Jason Sandford
Jason Sandford is a reporter, writer, blogger and photographer interested in all things Asheville.
Here’s the story, with an Asheville connection:
RALEIGH, N.C. — After 14 years on death row, an inmate whose murder convictions were thrown out because investigators withheld evidence will soon be freed, his lawyer said Wednesday.
Attorney Frank Goldsmith said prosecutors have dropped murder charges against 40-year-old Glen Edward Chapman, whose convictions were thrown out last year.
“I’m feeling elation,” Goldsmith said as he was driving from Asheville to meet Chapman at the state’s Central Prison in Raleigh. “But in addition to the joy and the elation I feel, I also feel anger – anger for how long this wrong took to be righted.”

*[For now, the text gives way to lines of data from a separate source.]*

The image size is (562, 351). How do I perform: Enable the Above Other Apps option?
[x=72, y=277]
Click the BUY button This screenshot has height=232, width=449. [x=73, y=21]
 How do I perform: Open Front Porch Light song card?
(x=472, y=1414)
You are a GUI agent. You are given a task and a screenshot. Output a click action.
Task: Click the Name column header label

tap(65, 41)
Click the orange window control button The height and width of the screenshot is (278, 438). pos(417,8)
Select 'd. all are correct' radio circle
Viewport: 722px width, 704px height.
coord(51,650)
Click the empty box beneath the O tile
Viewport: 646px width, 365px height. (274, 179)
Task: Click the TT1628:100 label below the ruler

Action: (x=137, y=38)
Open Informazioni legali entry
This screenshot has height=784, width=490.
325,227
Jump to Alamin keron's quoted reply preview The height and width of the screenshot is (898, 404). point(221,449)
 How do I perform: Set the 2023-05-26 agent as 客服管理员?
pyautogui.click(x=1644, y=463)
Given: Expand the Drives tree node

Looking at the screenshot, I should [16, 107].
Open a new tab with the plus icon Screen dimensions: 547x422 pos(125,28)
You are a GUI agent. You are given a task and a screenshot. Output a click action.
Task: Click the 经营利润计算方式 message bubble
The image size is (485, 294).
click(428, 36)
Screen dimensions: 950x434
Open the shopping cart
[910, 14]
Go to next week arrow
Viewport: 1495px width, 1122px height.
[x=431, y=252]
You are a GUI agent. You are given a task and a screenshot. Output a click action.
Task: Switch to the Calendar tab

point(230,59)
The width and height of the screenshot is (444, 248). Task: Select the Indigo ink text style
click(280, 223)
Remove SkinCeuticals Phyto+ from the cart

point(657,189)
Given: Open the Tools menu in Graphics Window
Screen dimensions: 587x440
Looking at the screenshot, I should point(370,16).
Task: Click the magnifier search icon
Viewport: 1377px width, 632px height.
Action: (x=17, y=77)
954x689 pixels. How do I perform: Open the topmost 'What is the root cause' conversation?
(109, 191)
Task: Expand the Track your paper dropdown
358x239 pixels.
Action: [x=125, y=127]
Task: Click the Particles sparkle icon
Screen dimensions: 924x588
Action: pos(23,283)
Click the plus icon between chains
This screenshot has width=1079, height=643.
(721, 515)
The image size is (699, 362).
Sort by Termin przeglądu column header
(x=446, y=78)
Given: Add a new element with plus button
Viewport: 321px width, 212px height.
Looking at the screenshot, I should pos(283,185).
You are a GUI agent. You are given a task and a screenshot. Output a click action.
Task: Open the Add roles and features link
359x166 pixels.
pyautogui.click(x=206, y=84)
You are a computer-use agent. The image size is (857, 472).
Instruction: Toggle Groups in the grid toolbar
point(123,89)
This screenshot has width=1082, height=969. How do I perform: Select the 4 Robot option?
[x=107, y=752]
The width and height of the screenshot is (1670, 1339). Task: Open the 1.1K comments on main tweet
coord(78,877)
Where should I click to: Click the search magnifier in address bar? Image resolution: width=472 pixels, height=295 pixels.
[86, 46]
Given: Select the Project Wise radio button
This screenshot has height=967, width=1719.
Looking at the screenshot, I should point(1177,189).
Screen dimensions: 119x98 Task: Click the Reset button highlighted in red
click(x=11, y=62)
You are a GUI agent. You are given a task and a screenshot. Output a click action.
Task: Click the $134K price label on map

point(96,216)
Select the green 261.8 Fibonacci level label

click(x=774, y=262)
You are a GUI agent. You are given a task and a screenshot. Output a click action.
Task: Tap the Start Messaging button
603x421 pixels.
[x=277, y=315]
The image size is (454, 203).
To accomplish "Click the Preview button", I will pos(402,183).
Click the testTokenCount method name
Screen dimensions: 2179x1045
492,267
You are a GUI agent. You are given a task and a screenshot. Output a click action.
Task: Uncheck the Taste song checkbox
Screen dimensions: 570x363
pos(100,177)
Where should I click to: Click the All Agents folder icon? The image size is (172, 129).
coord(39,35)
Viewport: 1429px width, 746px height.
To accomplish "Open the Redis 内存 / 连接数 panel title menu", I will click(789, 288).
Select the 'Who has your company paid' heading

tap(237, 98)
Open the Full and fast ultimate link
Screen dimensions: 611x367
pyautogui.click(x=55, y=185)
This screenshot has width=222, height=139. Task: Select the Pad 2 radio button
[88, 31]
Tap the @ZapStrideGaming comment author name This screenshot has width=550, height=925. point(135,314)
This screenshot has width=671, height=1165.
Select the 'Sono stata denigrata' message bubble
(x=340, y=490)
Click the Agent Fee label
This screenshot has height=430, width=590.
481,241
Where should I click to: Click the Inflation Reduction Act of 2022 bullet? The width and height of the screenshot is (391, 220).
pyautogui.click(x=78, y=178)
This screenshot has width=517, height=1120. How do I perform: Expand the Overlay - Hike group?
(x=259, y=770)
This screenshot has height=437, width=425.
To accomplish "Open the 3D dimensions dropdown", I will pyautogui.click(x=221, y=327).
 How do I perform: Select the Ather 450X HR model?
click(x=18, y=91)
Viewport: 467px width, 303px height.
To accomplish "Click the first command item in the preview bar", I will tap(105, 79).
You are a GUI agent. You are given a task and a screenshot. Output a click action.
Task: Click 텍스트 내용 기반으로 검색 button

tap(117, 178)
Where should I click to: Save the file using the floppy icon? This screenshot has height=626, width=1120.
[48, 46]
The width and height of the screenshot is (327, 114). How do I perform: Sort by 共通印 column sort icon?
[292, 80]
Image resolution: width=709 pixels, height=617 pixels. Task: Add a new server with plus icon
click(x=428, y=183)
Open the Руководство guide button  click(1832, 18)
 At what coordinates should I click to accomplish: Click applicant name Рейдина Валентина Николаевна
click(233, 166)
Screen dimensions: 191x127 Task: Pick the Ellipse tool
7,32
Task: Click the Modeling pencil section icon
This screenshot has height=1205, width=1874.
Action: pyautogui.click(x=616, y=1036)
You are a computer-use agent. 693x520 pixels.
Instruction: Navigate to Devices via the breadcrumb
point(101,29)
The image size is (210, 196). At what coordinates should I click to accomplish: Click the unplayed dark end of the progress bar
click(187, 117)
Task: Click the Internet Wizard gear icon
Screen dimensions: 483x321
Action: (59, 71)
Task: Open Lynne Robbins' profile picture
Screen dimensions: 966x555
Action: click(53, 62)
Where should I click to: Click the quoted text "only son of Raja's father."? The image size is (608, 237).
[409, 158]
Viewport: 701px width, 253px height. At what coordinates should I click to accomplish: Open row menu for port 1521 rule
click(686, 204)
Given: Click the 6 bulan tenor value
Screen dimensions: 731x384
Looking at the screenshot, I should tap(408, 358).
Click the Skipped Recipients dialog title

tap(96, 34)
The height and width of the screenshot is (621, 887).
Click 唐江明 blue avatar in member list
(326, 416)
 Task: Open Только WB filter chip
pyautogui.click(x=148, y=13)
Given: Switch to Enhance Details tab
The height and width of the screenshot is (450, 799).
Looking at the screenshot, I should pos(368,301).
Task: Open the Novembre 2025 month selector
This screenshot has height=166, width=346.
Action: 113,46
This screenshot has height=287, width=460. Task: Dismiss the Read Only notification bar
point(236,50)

Messages left seeking comment from Catawba County prosecutors were not immediately returned. Keith Acree, a spokesman for the state Department of Correction, said he did not know whether Chapman would be freed Wednesday but that officials were working with the courts to finalize his release.
Superior Court Judge Robert C. Ervin ruled in November that Chapman was offered ineffective assistance from his original attorneys and that evidence was lost, destroyed or withheld. He also said the lead detective in the case withheld evidence.
Chapman was convicted on two counts of first-degree murder and sentenced to die in 1994 for the killings of Betty Jean Ramseur, 31, and Tenene Yvette Conley, 28.
The women’s bodies were discovered within a week of one another in August 1992. Both had been left in vacant houses a quarter of a mile apart in Hickory, about 50 miles northwest of Charlotte.